People infected with Salmonella commonly develop headache, fever, stomach cramps, diarrhoea, nausea or vomiting. Not all symptoms will necessarily develop in the infected person. Symptoms often start 6-72 hours after infection. Symptoms usually last for 4-7 days, sometimes longer. All age groups are susceptible to Salmonella infection. However, infants, the elderly and people with poor immune systems are more likely to have a severe illness. The infective dose can be as few as 15 to 20 cells; depending on the age and health of the individual, and type of Salmonella.

How can the risk of infection be minimised?
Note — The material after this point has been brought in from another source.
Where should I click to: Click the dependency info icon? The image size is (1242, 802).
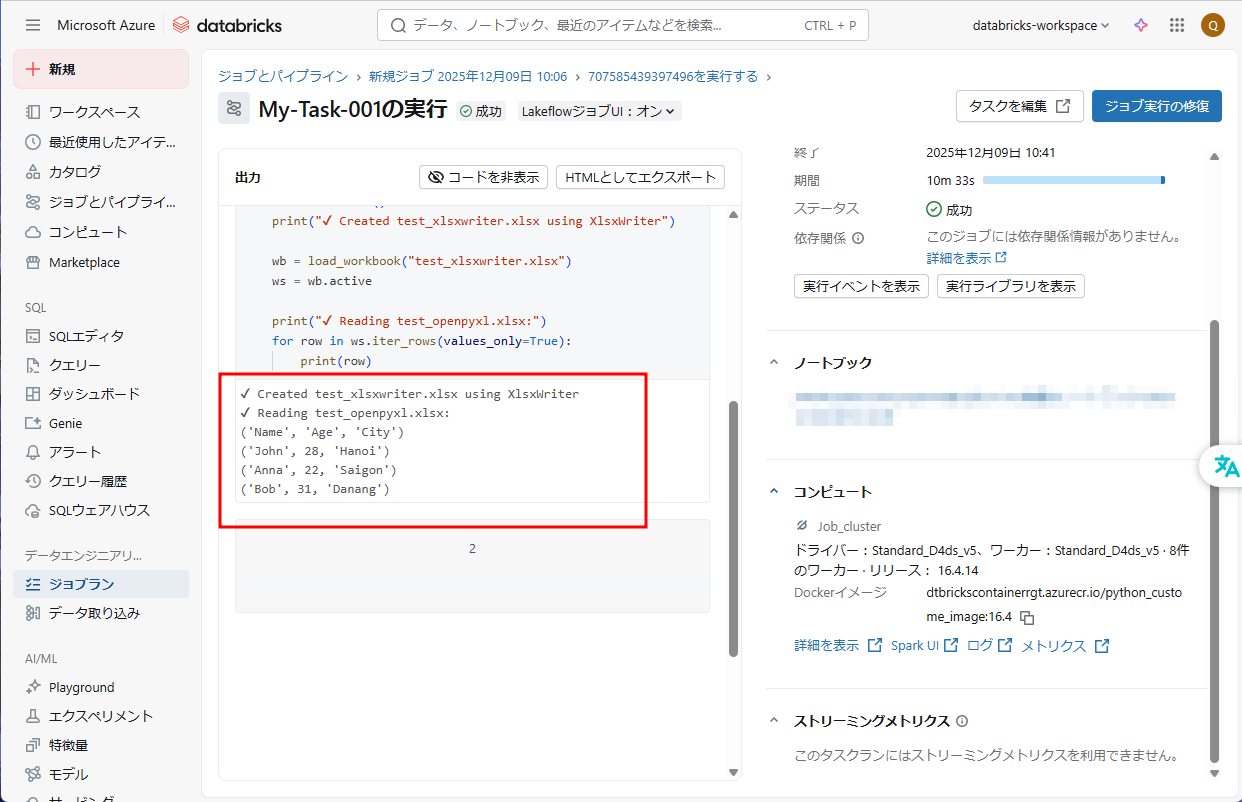[858, 238]
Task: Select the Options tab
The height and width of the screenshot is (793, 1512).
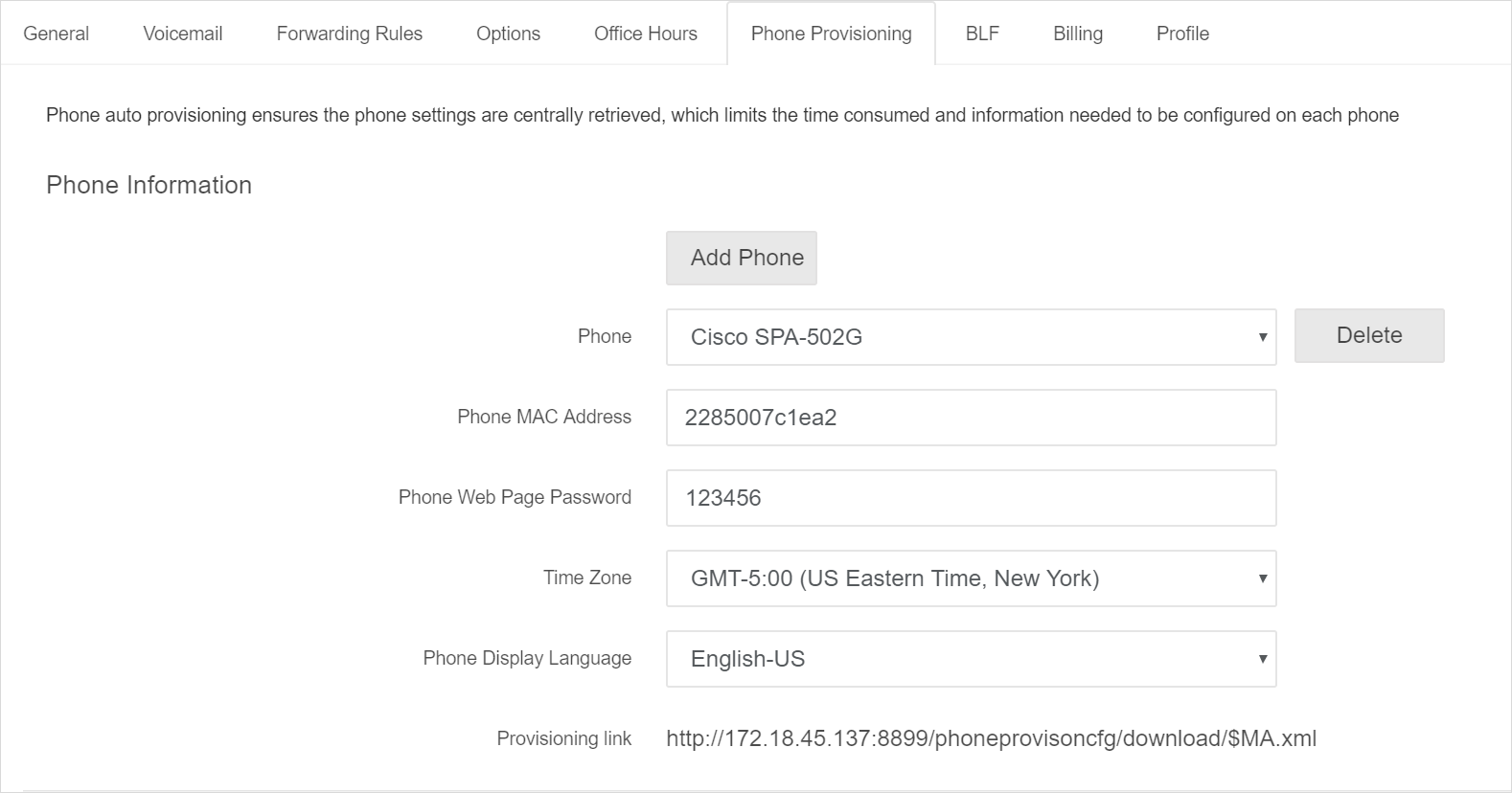Action: tap(509, 34)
  • Salmonella is a type of bacteria which can grow between 7oC and 47oC, this is within the commonly referred to “temperature danger zone” (5oC and 60oC). Keep cold food in the fridge until you are ready to cook or serve; serve hot food steaming hot.
  • Store raw foods (such as meat) in sealed containers in the bottom of the fridge or freezer to prevent any fluid dripping or spilling onto other ready-to eat food. Cover all foods in the refrigerator and freezer to protect them from contamination.
  • Cook food thoroughly. Cook poultry, minced meats and sausages until well done, right through to the centre. No pink should be left visible.
  • Separate raw and cooked food and don’t use the same utensils, especially cutting boards, for both.
  • Thoroughly wash all dirt off any raw vegetables and fruits before preparing and eating them.
  • Wash your hands in hot soapy water and dry thoroughly before preparing food, and after touching chicken and raw meat.
  • Keep utensils and kitchen clean.

See Your Doctor

To diagnose Salmonella your general practitioner or local hospital will send a stool sample to a laboratory for Salmonella testing.